Of course, jihadism could burst into the news again. My point is by no means to argue that it is a triviality. But the War on Terror was talked into being as if it was the historical successor of World War Two and the Cold War — conflicts that contrasted major geopolitical and ideological powers. Jihadists, for all of their morbid destructive potential, have neither the power nor the coherence for the same to be true. God forbid that one day an Al Qaedaesque organisation should get its hands on nuclear or biological weaponry, in which case it would of course top the order of the day, but preventing such occurrences depends more on smart intelligence and counter-insurgency work than Churchillian bombast and large-scale war.
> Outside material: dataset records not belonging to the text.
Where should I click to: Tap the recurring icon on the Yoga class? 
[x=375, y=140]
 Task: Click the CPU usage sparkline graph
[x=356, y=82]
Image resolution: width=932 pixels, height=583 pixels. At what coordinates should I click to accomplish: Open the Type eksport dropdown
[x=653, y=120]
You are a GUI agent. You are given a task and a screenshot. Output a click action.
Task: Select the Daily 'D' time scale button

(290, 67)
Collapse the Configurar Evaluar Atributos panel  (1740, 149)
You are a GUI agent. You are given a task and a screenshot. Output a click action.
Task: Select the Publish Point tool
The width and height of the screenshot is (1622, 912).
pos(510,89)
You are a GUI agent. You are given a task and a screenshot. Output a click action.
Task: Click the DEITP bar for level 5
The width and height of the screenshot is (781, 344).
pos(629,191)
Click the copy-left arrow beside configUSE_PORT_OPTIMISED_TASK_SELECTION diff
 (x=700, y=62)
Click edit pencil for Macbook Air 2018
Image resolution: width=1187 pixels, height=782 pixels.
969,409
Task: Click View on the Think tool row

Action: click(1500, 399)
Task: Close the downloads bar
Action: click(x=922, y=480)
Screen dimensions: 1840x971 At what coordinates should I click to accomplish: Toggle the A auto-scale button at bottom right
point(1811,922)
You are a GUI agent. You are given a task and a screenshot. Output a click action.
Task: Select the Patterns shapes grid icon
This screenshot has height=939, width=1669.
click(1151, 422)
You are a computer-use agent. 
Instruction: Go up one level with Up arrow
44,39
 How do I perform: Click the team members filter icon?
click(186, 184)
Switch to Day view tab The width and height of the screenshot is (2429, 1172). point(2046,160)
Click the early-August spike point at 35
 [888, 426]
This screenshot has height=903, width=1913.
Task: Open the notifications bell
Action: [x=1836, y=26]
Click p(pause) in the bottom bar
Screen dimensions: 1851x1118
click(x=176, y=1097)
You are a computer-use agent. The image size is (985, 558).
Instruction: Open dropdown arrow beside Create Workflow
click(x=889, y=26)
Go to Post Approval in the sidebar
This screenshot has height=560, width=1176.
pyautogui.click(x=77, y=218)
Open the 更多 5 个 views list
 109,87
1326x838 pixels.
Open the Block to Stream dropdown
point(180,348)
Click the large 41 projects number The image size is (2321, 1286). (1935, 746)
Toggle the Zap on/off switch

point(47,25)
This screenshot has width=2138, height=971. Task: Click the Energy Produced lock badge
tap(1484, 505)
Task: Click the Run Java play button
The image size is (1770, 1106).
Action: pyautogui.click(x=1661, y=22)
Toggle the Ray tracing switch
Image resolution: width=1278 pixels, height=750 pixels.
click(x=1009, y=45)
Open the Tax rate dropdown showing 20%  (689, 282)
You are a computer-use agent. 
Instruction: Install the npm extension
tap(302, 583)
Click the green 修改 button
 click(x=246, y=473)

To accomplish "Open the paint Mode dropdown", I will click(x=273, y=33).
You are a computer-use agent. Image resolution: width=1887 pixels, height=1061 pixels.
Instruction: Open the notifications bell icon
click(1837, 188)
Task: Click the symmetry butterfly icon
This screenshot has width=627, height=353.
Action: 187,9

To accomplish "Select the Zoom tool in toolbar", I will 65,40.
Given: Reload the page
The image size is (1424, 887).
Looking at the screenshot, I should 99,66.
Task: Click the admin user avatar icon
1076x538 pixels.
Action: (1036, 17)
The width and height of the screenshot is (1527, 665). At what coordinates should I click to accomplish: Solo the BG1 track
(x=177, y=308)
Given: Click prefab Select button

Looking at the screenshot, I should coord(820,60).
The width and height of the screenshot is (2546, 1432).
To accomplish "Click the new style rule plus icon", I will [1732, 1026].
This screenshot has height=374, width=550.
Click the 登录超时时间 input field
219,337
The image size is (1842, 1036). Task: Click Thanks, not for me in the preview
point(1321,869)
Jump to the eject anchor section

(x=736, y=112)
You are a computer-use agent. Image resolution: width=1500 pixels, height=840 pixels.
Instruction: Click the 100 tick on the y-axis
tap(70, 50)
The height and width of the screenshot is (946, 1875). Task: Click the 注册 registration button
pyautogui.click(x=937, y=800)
The attacks of 9/11 were a defining moment for thousands of families, of course, for obvious reasons, but they were also a defining moment for commentators who sought to prolong the twentieth century and its idealised conceptions of ideological conflict between the forces of liberty and the forces of totalitarianism. It was a defining moment for thinkers who sought to dramatise and moralise politics — an impulse that I question not because the attack was anything except the slaughter of good people by evil people but because what followed could not be explained so clearly. To the extent that its results defined the last two decades, and to such bleak effect, it has been substantially by choice.
“The totalitarian,” wrote Hitchens, is “the one that wants control over the inside of your head, not just your actions and your taxes.” That is a neat phrase, in a career full of them. The problem is that Hitchens essentially gave them control of his head. For all the glittering essays that came afterwards, they defined him.